- [Exercise objective]
Your answer should consist solely of the lines from the one holding "The height and" through the final line of the entries, reproduced exactly and without pictures.

[Screenshot grounding data]
────────────────

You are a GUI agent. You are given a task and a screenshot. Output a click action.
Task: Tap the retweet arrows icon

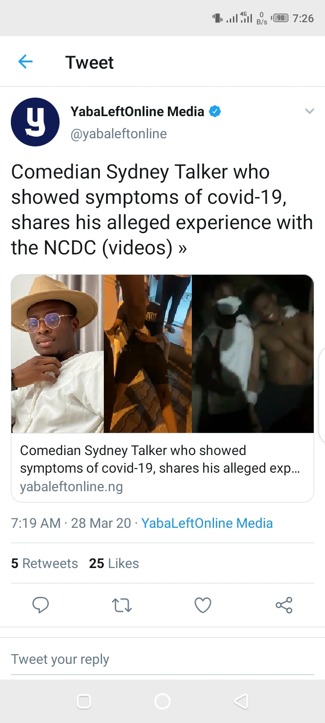[x=122, y=605]
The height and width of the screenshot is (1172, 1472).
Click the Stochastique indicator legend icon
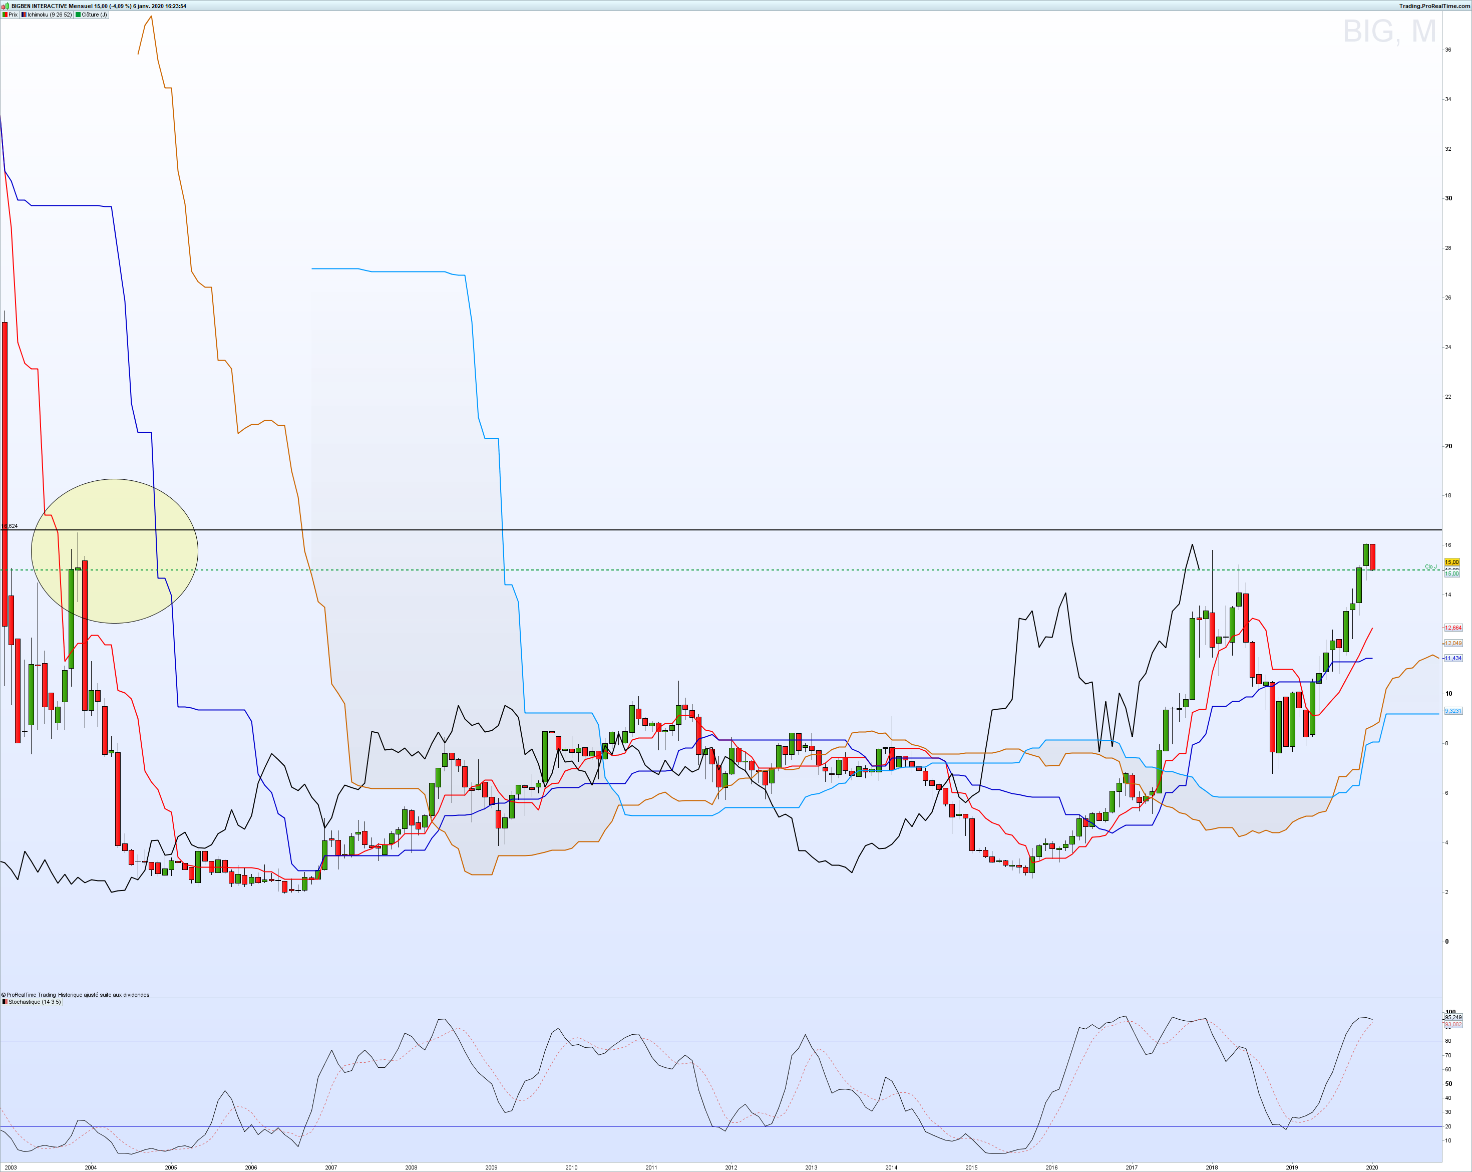pyautogui.click(x=5, y=1002)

────────────────

- [Solution]
The height and width of the screenshot is (1172, 1472).
Click the Stochastique indicator legend icon
pyautogui.click(x=5, y=1002)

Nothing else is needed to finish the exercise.